(Stored items)
%%
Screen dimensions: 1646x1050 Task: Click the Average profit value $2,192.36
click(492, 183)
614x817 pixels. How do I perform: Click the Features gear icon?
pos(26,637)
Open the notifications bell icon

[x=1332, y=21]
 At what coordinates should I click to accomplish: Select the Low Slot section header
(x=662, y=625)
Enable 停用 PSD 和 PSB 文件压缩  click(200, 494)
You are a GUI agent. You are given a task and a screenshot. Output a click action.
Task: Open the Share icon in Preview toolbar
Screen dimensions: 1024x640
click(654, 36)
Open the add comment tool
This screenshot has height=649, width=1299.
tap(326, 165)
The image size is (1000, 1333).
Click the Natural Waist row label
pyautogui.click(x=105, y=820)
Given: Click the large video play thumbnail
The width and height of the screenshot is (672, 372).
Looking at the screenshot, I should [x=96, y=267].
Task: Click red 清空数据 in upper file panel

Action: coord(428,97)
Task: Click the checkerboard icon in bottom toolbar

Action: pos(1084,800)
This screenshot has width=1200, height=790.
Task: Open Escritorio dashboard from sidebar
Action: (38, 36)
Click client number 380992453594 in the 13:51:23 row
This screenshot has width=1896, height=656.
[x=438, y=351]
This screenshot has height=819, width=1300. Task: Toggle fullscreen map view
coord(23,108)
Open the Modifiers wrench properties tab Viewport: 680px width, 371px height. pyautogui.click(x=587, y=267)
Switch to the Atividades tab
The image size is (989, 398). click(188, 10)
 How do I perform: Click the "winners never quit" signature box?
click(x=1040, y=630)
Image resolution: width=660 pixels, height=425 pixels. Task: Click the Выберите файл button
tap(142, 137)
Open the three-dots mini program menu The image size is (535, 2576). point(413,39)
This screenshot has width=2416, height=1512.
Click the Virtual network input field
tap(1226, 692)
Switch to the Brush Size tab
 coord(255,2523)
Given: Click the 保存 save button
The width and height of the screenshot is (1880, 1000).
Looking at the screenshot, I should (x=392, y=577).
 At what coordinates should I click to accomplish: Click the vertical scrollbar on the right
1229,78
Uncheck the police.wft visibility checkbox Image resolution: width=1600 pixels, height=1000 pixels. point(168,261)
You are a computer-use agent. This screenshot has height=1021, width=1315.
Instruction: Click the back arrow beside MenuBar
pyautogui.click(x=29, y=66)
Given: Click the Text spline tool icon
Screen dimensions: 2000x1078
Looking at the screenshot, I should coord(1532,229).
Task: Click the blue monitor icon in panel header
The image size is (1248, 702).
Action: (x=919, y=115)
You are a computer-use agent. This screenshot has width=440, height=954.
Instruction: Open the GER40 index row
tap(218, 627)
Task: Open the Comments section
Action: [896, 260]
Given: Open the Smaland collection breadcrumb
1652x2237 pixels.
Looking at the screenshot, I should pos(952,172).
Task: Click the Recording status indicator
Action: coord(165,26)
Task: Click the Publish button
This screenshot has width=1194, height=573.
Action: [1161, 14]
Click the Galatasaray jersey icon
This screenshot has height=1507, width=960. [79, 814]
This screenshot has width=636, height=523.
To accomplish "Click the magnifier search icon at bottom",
%%
List every line above containing the word "computer".

You are a computer-use agent. This screenshot has height=1021, width=1315.
You are a computer-use agent. This screenshot has width=440, height=954.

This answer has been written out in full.